The Manipulation of the Lipid Mediator Metabolism as Adjunct Host-Directed Therapy in Tuberculosis

Abstract

Host-directed therapies (HDTs) enhance the host response to tuberculosis (TB) infection to reduce disease severity. For instance, the manipulation of lipid mediator production diminishes the hyperactive immune response which is a known pathological feature of TB that generates lung tissue damage. Non-steroidal anti-inflammatory drugs (NSAIDs) and omega-3 long-chain polyunsaturated fatty acids (n-3 LCPUFA) are examples of such HDTs. In this mini-review, we recapitulate the literature available on the effects of NSAIDs and n-3 LCPUFA in TB as well as the immunological pathways underpinning these effects. Many NSAIDs have a great deal of data describing their effects and safety and in many jurisdictions are inexpensive, and sold over the counter in neighborhood convenience stores and supermarkets. The potential benefits of NSAIDs in TB are well-documented in pre-clinical studies. The reduction of pro-inflammatory lipid mediator production by inhibiting cyclooxygenase (COX) pathways with NSAIDs has been found to improve lung histopathology, bacterial control, and survival. Additionally, n-3 LCPUFA and its novel bioactive metabolites produced by COX and lipoxygenase (LOX) have been identified as safe and effective pro-resolving and antibacterial pharmaconutrients. Nevertheless, heterogeneous results have been reported in pre-clinical TB studies. Recently, the importance of the correct timing of NSAIDs and n-3 LCPUFA administration in TB has also been highlighted. This mini-review will provide a better understanding of the potential contribution of these therapies toward reducing inflammatory lung damage and improving bactericidal activity, especially during later stages of TB infection. It further highlights that clinical trials are required to confirm benefit and safety in TB patients.

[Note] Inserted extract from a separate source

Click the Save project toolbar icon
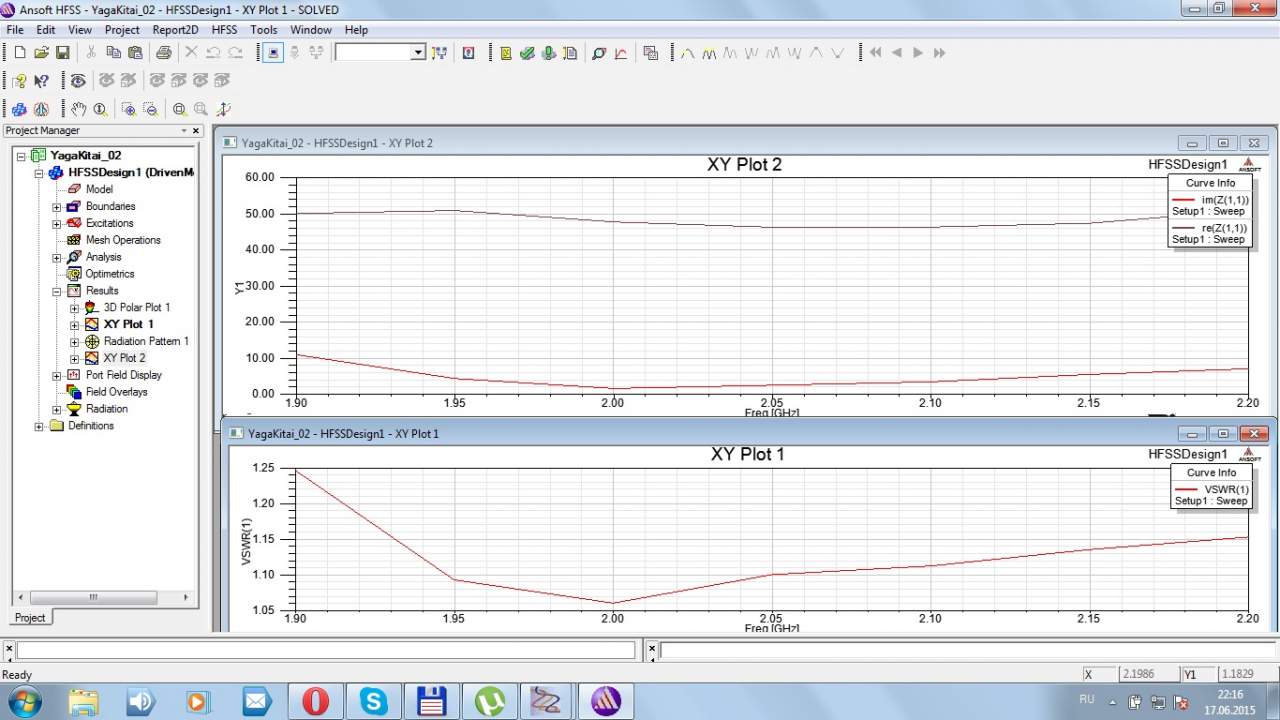 pyautogui.click(x=62, y=53)
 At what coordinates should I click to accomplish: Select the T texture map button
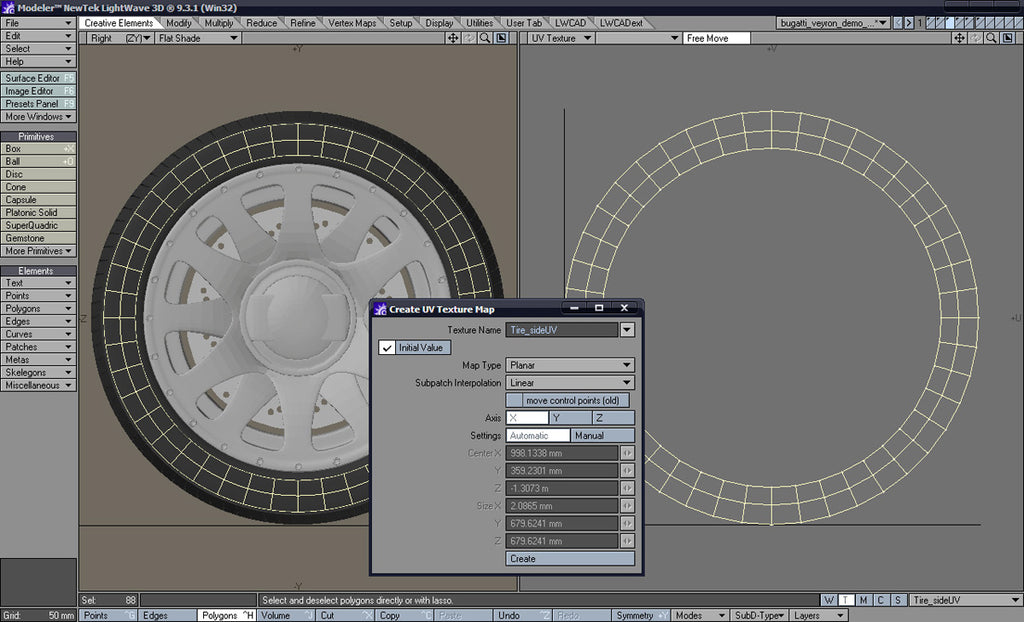(x=846, y=600)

Keywords: cyclooxygenase; lipid mediators; lipoxygenase; non-steroidal anti-inflammatory drugs; omega-3 polyunsaturated fatty acids; pharmaconutrition; tuberculosis.

Figure 1

Lipid mediator biosynthesis pathways. In response to infection, polyunsaturated fatty acids are hydrolyzed from membrane phospholipids by phospholipase enzymes to release free fatty acids for lipid mediator production. Arachidonic acid serves as a substrate to form lipoxins, 4-series LTs, 2-series PGs, and TXs. The enzymes 5-LOX, 12-LOX, and 15-LOX produce LTs and lipoxins. Additionally, COX enzymes mediate the production of PGs and TXs. Eicosapentaenoic acid serves as a substrate for the intermediate 18-HPEPE by either COX-2 or CYP450 enzyme activity. From 18-HPEPE the E-series resolvins (RvE1, RvE2, and RvE3) are produced by 5- and 15-LOX. Eicosapentaenoic acid is also converted by 5-LOX to form the less inflammatory LTs. Docosahexaenoic acid is metabolized to form the D-series resolvins and protectins by 5- and 15-LOX and the maresins by 12-LOX. COX, cyclooxygenase; CYP450, cytochrome P450; HDHA, hydroxydocosahexaenoic acid; HpDHA, hydroxyperoxydocosahexaenoic acid; HEPE, hydroxyeicosapentaenoic acid; HpEPE, hydroxyperoxy-eicosapentaenoic acid; LOX, lipoxygenase; LT, leukotriene; PG, prostaglandin; PLA₂, phospholipase A₂; Rv, resolvins; TX, thromboxane.

Figure 2

The effects of non-steroidal anti-inflammatory drugs and omega-3 long-chain polyunsaturated fatty acids in tuberculosis. COX, cyclooxygenase; LCPUFA, long-chain polyunsaturated fatty acid; MDR, multi-drug resistant; NSAID, non-steroidal anti-inflammatory drug; n-3, omega-3; SPMs, specialized pro-resolving lipid mediators.